The next figure shows a bar plot of the 20 most deadly weather events and the percentage of fatalities and injuries from all weather event types caused by that particular event type.
par(mfrow = c(2,1),mar = c(0.5,4,1,1), oma = c(13,1,2,0))
barplot(head(PHDFord$FatPerc, n=20), col = rainbow(20), ylab = "Percentage (%)", main = "Plot 2: Percentage of all fatalities per weather event")
barplot(head(PHDFord$InjPerc, n=20), names.arg = PHDFord$levels.eventData.EVTYPE.[1:20], las =2, col = rainbow(20), main = "Percentage of all injuries per weather event", ylab = "Percentage (%)")
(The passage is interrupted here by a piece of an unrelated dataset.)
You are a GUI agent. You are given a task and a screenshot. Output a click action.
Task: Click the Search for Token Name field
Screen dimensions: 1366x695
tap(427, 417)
Excessive heat and tornadoes cause most harm to population health. Different types of flooding and lightning follow. You can also see many very extreme events that don’t cause many injuries but are very deadly, like rip currents and avalanches.
The next figure shows a bar plot of the 13 most economically destructive weather events and the percentage of of the sum of property and crop damage from all weather event types caused by that particular event type.
par(mfrow = c(1,1),mar = c(14,4,4,1))
barplot(head(ECDFord$TotPerc, n=13), col = rainbow(13), ylab = "Percentage (%)", main = "Plot 3: Percentage of combined property and crop damage per weather event", names.arg = ECDFord$levels.eventData.EVTYPE.[1:13], las = 2)
Floodings and heavy storms are most economically damaging. Excessive heat is not near the top. That can be expected because property shouldn’t be damaged much by heat, and crops will be watered unless it is too extreme.